Gray was responsible for raising awareness of social and environmental injustice around the world.

==Honours and awards==
- 1982: Will Baxter Manuscript Prize (with A.J.B. Hope) for "Power and Policy Making: The Development of an R&D Standard" Journal of Business Finance & Accounting Vol.9 No.4 Winter 1982 (pp. 531–558)
- 1992: Larry Sawyer Manuscript Award (with D.J. Collison)"The Environmental Audit: Green-gauge or Whitewash?" Managerial Auditing 6(5) 1991 (pp. 17–25)
- 1994: Nominated for United Nations Global 500 Laureate – not awarded.
- 1994: Award for Environmental Excellence from Dundee City Council for work with CSEAR
- 1994: British Accounting Association Special Interest Group Manuscript Award for "Teaching Ethics and the Ethics of Accounting Teaching: Educating for immorality and a case for social and environmental accounting education"" (with K.J. Bebbington & K. McPhail) Accounting Education: An International Journal 3(1) Spring 1994 (pp. 51–75)
- 1995: Shortlisted for British Accounting Association/Chartered Association of Certified Accountants inaugural Outstanding Educators Award
- 1995: Mary Parker Follett Manuscript Award – "Highly Commended" for "Corporate Social and Environmental Reporting: A Review of the Literature and a longitudinal study of UK Disclosure" (with R. Kouhy and S. Lavers) Accounting, Auditing and Accountability Journal 8(2) 1995 (pp. 47–77)
- 1996: The Research Assessment Exercise of 1996 gave the research work of CSEAR a "flagged" status.
- 1997: University of Dundee Honorary Graduates Award for Innovative Teaching (jointly awarded with K.J. Bebbington) for the development of teaching methods, textbook and seminar exercises for introductory financial accounting.
- 1997: Mary Parker Follett Manuscript Award – "Highly Commended" for "Struggling with the praxis of social accounting: Stakeholders, accountability, audits and procedures" (with C. Dey, D. Owen, R. Evans and S. Zadek) Accounting, Auditing and Accountability Journal 10(3) 1997 (pp. 325–364)
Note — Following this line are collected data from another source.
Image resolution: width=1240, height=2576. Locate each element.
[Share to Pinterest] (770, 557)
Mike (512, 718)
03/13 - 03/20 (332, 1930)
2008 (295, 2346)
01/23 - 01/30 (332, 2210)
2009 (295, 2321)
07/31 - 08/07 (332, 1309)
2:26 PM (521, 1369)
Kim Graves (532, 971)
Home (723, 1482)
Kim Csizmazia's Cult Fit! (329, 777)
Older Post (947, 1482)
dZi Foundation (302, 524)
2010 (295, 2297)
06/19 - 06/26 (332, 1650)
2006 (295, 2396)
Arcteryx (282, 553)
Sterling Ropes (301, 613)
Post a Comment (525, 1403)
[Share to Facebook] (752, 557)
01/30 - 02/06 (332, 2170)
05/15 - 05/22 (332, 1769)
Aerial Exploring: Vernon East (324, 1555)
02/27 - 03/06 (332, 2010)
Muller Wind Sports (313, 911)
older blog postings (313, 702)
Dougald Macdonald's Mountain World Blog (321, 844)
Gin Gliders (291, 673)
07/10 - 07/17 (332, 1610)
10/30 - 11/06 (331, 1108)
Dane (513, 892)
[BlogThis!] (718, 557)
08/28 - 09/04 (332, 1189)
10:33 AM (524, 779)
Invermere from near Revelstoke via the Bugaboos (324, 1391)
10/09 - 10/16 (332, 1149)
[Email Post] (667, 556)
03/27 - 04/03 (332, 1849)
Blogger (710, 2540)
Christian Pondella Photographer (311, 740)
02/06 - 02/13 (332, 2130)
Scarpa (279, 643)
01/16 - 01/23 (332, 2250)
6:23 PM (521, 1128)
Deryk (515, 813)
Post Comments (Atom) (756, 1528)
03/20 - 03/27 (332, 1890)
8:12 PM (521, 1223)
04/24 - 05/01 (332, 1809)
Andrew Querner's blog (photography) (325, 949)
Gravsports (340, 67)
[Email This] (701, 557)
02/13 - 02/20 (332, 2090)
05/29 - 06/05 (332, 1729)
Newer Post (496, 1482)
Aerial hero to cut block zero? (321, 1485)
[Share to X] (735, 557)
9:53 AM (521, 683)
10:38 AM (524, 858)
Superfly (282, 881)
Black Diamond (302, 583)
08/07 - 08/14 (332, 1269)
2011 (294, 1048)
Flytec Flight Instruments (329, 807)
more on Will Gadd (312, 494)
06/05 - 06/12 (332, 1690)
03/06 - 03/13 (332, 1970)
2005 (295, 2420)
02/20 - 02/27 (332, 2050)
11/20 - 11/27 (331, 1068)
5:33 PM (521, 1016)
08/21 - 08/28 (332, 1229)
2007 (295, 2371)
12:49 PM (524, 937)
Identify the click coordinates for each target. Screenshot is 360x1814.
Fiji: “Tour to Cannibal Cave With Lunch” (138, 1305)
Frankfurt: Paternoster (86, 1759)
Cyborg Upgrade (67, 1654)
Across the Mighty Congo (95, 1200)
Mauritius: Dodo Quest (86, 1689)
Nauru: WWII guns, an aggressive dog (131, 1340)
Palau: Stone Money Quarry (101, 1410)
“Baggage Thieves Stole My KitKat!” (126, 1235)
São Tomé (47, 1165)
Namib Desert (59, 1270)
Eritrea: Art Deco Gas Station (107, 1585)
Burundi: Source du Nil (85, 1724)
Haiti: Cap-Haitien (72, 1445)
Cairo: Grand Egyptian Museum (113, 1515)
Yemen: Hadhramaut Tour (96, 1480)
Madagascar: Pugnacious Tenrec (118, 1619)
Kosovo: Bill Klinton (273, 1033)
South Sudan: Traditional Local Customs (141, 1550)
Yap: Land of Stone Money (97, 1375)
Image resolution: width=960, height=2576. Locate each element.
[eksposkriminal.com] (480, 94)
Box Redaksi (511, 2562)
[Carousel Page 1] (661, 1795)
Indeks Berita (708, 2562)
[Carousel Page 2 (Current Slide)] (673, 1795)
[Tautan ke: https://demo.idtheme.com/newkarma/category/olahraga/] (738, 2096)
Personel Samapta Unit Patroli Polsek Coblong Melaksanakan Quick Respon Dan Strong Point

- 1998: Mary Parker Follett Manuscript Award – "Highly Commended" for "Accounting and Management Research: Passwords from the gatekeepers" (with L. Parker and J. Guthrie) Accounting Auditing and Accountability Journal 11(4) 1998 (pp. 371–402)
- 1999: Anbar Citation of Excellence for "Accounting and Management Research: Passwords from the gatekeepers" (with L. Parker and J. Guthrie) Accounting Auditing and Accountability Journal
- 1999: Anbar Citation of Excellence for "Imagination, A Bowl of Petunias and Social Accounting" Critical Perspectives on Accounting 9(2) April 1998 (pp. 205–216)
- 1999: Anbar Citation of Excellence for "Seeing the wood for the trees: Taking the pulse of social and environmental accounting" (with K.J. Bebbington and D.L. Owen) Accounting Auditing and Accountability Journal 12(1) 1999 (pp. 47–51)
- 2000: Identified in P. Dobers, L. Strannegard & R. Wolff (2000) Business Strategy and the Environment 9(1) (pp. 49–61) as the most cited accounting author and the 7th most cited author in a review of environmentally-related research in management.
- 2001: Elected British Accounting Association Distinguished Academic Fellow
- 2004: Elected as one of 14 inaugural members of the British Accounting Association Hall of Fame.